Por Camila Maia, Rodrigo Polito e Raphael Di Cunto – Valor Econômico

O governo já trabalha com a possibilidade de que as contribuições que a Eletrobras precisará fazer para a revitalização do rio São Francisco, no contexto de sua privatização, vão chegar a um total de R$ 15 bilhões com a tramitação do projeto de lei (PL) que trata da operação no Congresso, apurou o Valor com fontes próximas da situação.

Pelo texto proposto no PL, a Eletrobras fará aportes de R$ 350 milhões por ano na revitalização do rio durante os primeiros 15 anos das suas novas concessões, baixando para R$ 250 milhões por ano nos últimos 15 anos, chegando a um total de R$ 9 bilhões para o programa.

O Valor apurou, porém, que o governo não vai vetar alterações no projeto de lei que elevem o total a até R$ 500 milhões anuais, levando o total da contribuição a R$ 15 bilhões ao longo dos 30 anos. Esse já era o montante mínimo de contribuição defendido por algumas alas do Ministério de Minas e Energia (MME), mas que acabou sendo reduzido por pressões da equipe econômica do governo.

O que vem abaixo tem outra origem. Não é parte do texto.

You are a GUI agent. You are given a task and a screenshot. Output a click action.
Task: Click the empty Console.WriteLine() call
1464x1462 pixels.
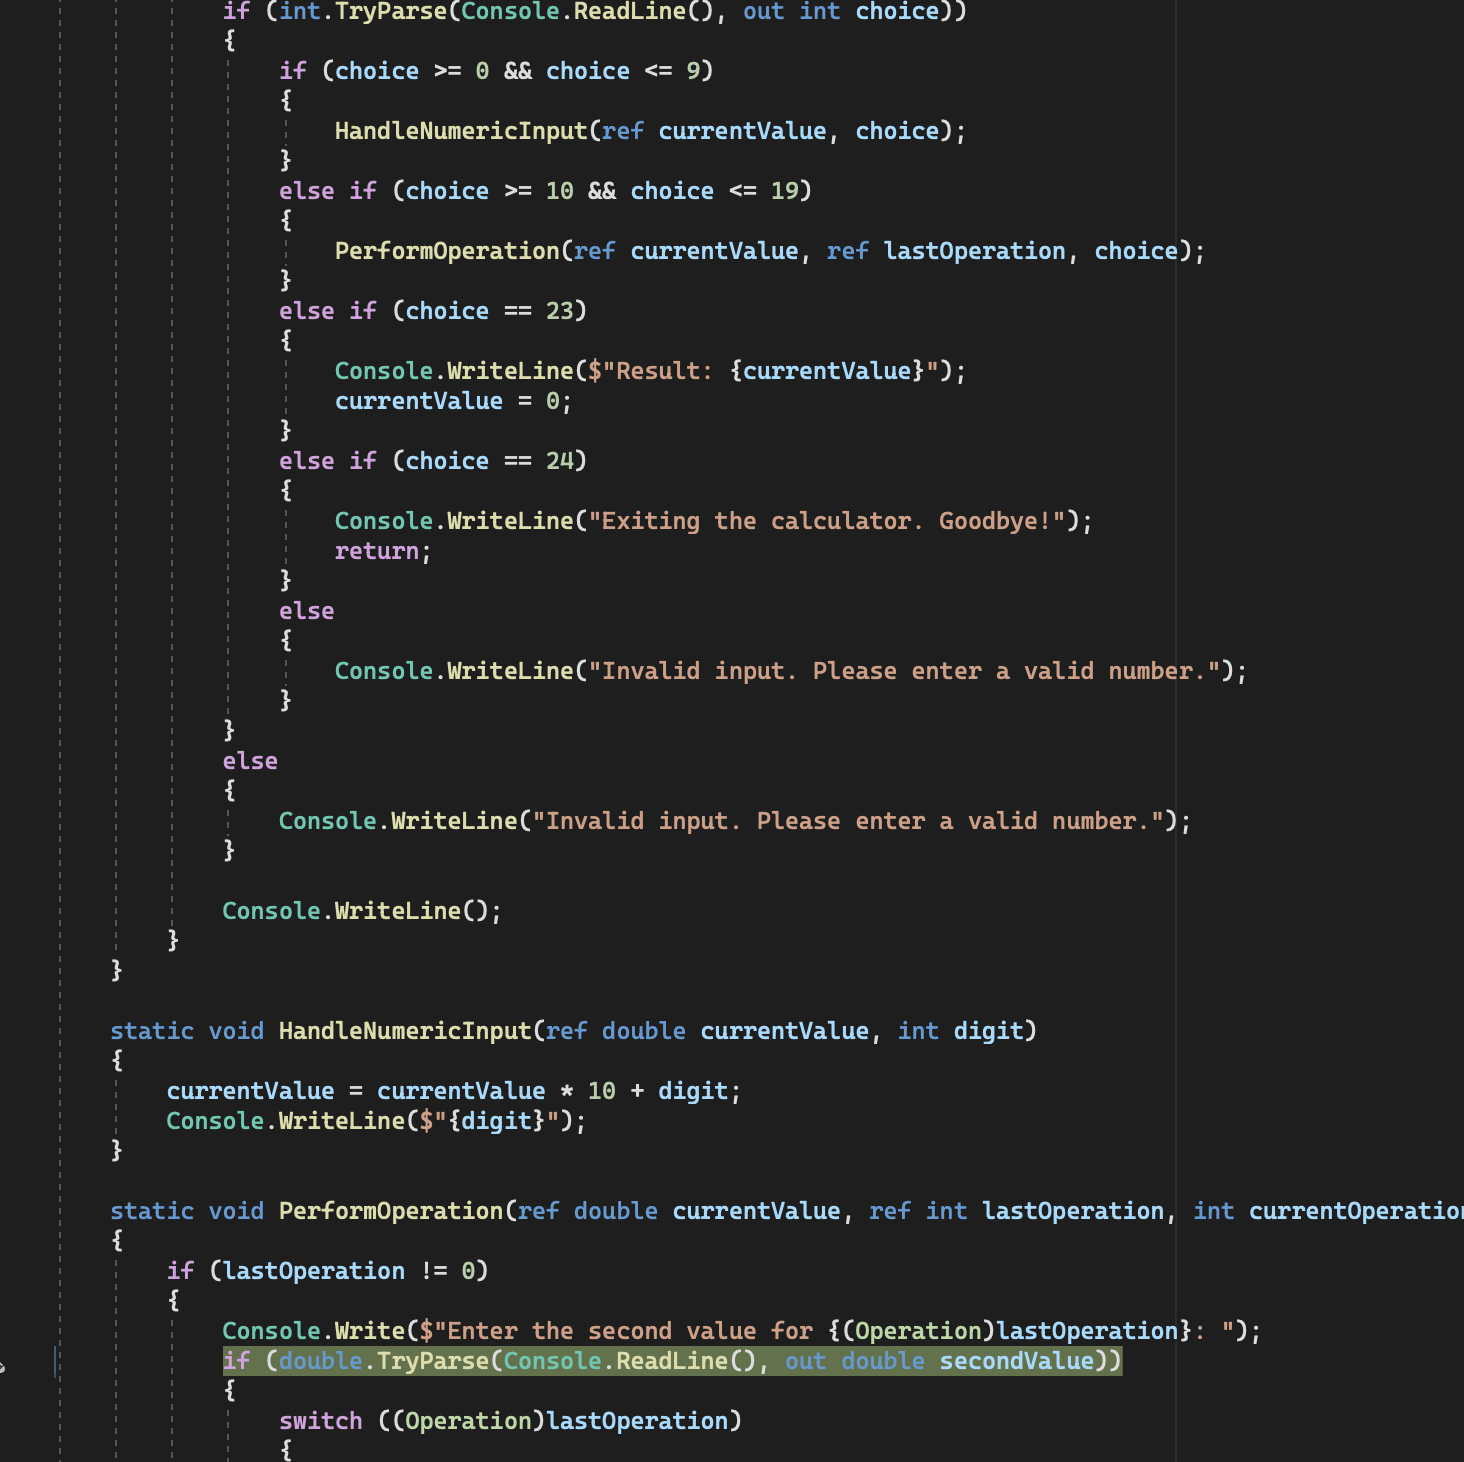click(360, 910)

O aumento dos valores deve ser necessário para garantir a aprovação do PL principalmente no Nordeste, onde fica a sede da Chesf e que concentra a principal resistência à privatização da companhia elétrica. “Se é isso o que é necessário para aprovarem a lei, vamos aceitar”, disse uma fonte do governo ao Valor.

“Essa é uma solução para que a bancada do Nordeste aprove o projeto de lei”, disse uma fonte, completando que, ao se levar em conta a situação do rio, a ideia não é “de todo ruim”.

Relator do PL, o deputado José Carlos Aleluia (DEM-BA) já chegou a chamar, em entrevista anterior ao Valor, os R$ 9 bilhões de “migalhas”. Questionado sobre a disposição do governo de elevar o valor, ele disse que ainda não avaliou a questão. “Não comecei a conversar ainda, mas é muito bom saber que o governo está disposto a discutir”, afirmou.

Para o deputado, o mais importante para discutir primeiro é o modelo de gestão desse dinheiro. “Estou muito mais preocupado com a forma de governança, para ser algo moderno e eficiente. Se deixar nas mãos do governo, podem ser R$ 50 bilhões que não vai dar certo”, disse. Aleluia disse que ainda não decidiu qual o modelo a ser adotado na revitalização do rio, mas lembrou da Tennessee Valley Authority (TVA), que desde 1933 atua no desenvolvimento do vale do Tennessee, nos Estados Unidos, utilizando dinheiro da geração de energia do rio.

A ideia dele é criar uma agência reguladora para fiscalizar o uso dos recursos no programa de revitalização do São Francisco. A ideia é vista com receio no setor.

“Hoje já existe a Codevasf [Companhia de Desenvolvimento dos Vales do São Francisco e do Parnaíba] e a ANA [Agência Nacional de Águas], organismos que, teoricamente, teriam a responsabilidade de se ocupar das questões relativas ao rio São Francisco”, lembrou Claudio Sales, presidente do instituto Acende Brasil. Segundo ele, não necessariamente a melhor solução passa pela criação de uma nova agência, mas a discussão entre as partes precisa ser “serena”.

Ainda no contexto da privatização, outra agência está nos planos de uma ala do Ministério de Minas e Energia, a criação de uma Agência Brasileira de Desenvolvimento Energético (ABDE), para gerir, por exemplo, os recursos do Programa Nacional de Conservação de Energia Elétrica (Procel) e do Programa Nacional da Racionalização do uso dos Derivados de Petróleo e do Gás Natural (Conpet).

Essas agências, se saírem do papel, terão orçamentos próprios e funcionários, e se somariam aos demais órgãos já existentes no setor elétrico, como Aneel, CCEE, EPE e ONS. No caso da ABDE, a posição de especialistas do setor é mais

contundente. “Acho exagerada essa ideia de criar outra agência, disse um especialista, sob a condição de anonimato.

“A criação de outra agência seria um exemplo eloquente de uma entropia bucrocrática desnecessária, e com riscos aumentados de uso político sobre recursos que são privados, gerados a partir da conta de energia”, disse Sales. Para ele, a criação dessa agência traria riscos muito grandes ao país.